The following ingredients have 6 Servings
  • 8 ounces elbow macaroni
  • Kosher salt (to taste)
  • 4 large eggs
  • ¾ cup Stonyfield plain whole milk yogurt
  • ½ cup pickles (finely chopped, reserving 2 tablespoons pickle brine)
  • 1 tablespoon Dijon mustard
  • 1 tablespoon red wine vinegar
  • 2 teaspoons honey
  • freshly cracked black pepper (to taste)
  • 3 stalks celery (finely chopped)
  • ¼ medium red onion (finely chopped)
  • ¼ cup minced fresh parsley

Instruction

  • Bring a large pot of heavily salted water to a boil. Add macaroni and cook according to package directions. Drain and rinse with cold water until completely cool. Set aside.

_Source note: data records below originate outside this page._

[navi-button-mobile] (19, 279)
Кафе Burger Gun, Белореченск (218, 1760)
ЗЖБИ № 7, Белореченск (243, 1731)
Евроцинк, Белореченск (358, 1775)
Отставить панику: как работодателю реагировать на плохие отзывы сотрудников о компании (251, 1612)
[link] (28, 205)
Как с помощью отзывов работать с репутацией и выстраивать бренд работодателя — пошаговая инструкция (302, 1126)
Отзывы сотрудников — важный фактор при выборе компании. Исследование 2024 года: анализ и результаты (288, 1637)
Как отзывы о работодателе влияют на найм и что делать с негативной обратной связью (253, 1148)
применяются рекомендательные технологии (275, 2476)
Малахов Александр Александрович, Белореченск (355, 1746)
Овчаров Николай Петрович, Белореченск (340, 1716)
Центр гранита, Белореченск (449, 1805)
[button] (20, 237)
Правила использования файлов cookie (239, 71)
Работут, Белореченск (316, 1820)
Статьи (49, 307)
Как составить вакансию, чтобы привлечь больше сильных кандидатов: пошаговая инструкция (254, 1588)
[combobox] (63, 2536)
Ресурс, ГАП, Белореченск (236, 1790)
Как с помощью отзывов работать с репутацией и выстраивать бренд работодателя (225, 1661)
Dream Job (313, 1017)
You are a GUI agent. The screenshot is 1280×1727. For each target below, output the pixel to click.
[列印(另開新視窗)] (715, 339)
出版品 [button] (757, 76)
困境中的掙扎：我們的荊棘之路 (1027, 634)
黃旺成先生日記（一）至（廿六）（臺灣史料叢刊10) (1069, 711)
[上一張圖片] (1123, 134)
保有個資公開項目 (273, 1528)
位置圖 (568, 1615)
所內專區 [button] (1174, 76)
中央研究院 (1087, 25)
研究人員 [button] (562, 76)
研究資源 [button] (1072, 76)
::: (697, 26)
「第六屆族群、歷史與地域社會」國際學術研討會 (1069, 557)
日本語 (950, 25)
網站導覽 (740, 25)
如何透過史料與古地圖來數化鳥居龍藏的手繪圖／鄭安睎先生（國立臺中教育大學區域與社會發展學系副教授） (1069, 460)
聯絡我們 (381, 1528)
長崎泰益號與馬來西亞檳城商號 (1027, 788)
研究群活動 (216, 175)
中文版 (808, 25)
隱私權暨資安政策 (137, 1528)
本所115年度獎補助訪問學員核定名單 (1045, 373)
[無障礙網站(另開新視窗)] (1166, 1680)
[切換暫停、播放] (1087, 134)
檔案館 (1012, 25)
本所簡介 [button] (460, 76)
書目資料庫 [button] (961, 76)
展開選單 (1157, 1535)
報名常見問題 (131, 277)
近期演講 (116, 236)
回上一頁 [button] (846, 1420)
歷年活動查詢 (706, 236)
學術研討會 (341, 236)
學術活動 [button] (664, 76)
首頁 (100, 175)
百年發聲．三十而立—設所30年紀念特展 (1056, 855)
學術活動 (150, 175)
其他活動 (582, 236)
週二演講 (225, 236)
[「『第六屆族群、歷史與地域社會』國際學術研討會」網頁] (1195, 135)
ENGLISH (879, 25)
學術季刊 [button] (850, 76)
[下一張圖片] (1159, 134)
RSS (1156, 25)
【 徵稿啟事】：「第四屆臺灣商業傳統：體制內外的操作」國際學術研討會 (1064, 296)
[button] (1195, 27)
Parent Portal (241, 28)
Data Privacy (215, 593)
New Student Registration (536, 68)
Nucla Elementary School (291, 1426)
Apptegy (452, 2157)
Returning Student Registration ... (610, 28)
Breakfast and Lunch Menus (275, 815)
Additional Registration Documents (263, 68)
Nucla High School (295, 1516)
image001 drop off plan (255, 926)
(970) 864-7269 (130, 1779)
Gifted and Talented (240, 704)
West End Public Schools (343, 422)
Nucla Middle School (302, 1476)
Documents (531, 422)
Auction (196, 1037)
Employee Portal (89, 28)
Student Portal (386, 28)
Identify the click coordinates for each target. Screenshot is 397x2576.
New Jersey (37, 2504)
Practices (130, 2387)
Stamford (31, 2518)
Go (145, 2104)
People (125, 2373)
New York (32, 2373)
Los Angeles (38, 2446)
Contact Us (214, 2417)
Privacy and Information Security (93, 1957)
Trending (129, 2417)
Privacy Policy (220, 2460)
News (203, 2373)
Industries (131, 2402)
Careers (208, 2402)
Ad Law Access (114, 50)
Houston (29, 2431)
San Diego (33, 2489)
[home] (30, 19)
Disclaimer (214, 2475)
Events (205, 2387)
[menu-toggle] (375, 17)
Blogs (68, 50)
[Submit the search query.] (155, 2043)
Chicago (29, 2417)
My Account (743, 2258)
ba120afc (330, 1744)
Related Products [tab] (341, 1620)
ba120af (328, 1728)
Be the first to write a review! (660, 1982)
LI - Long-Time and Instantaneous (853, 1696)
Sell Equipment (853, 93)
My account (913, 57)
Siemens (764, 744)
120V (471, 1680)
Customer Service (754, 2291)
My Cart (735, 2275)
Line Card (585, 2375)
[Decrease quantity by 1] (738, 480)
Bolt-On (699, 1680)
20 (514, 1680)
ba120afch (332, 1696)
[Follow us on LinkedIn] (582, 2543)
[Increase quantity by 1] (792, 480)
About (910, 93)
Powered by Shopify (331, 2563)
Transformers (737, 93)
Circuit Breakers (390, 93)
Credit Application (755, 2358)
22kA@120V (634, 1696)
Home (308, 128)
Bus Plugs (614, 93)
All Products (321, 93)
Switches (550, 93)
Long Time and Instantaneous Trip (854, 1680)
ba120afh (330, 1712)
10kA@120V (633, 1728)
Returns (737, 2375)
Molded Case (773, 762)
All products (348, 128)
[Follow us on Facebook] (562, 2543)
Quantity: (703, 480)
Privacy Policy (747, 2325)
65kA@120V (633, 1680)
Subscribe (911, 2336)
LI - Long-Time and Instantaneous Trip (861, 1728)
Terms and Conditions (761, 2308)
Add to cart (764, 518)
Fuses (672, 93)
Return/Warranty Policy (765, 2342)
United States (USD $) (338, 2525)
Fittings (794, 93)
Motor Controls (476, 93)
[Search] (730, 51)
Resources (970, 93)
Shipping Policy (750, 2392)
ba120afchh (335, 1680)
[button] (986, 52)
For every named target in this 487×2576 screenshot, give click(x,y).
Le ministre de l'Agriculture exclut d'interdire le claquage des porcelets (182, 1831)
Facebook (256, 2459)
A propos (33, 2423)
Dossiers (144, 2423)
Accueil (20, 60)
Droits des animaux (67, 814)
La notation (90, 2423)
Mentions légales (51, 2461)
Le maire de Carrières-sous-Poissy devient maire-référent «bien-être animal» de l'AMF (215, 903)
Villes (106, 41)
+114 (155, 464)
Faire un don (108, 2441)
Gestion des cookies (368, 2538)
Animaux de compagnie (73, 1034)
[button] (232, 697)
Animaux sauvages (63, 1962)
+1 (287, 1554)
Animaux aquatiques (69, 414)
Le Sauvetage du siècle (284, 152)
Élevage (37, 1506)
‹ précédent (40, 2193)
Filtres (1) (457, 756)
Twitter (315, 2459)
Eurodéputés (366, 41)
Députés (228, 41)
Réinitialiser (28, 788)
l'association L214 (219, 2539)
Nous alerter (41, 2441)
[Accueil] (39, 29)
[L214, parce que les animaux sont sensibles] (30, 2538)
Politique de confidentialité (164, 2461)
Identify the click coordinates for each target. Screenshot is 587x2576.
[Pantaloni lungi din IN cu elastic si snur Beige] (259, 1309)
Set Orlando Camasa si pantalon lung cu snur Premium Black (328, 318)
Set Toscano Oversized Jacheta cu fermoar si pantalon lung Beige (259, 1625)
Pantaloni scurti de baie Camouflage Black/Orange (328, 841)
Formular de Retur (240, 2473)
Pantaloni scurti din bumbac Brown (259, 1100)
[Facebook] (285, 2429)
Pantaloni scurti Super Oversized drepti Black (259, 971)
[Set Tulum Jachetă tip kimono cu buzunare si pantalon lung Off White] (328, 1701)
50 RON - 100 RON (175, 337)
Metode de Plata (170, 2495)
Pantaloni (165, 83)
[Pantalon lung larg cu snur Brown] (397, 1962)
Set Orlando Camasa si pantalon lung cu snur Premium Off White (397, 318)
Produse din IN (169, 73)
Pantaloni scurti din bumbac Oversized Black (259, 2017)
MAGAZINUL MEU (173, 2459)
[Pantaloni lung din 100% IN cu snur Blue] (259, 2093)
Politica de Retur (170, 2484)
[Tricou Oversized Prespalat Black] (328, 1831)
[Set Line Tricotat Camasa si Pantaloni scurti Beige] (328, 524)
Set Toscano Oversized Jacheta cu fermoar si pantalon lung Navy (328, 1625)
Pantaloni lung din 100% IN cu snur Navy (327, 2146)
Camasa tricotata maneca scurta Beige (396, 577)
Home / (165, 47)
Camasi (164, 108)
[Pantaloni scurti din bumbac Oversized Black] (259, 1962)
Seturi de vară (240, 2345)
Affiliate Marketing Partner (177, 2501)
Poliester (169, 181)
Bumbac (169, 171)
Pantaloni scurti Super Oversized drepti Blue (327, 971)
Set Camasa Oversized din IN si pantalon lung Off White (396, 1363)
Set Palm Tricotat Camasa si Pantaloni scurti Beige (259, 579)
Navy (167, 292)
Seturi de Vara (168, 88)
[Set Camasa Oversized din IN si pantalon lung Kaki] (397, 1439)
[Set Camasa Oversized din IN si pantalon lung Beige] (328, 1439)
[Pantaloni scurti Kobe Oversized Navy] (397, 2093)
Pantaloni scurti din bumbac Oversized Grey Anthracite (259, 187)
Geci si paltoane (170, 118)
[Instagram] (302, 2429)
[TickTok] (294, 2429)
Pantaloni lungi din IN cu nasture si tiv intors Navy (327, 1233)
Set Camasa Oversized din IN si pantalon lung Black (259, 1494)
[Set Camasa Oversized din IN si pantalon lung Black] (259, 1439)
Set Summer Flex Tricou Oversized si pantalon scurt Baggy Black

  • In a separate small pot, bring 3 inches water to a boil. Prepare a bath of ice water. Gently lower in eggs and cook until hard boiled, 12 minutes. Remove with a slotted spoon and transfer to ice bath. Peel eggs and finely chop.
  • In a large mixing bowl, stir together yogurt, reserved pickle brine, mustard, vinegar, honey, and season with salt and pepper to taste.
  • Add drained macaroni to dressing, along with eggs, pickles, celery, onion, and parsley. Toss well to combine and serve at room temperature or allow to cool in the fridge.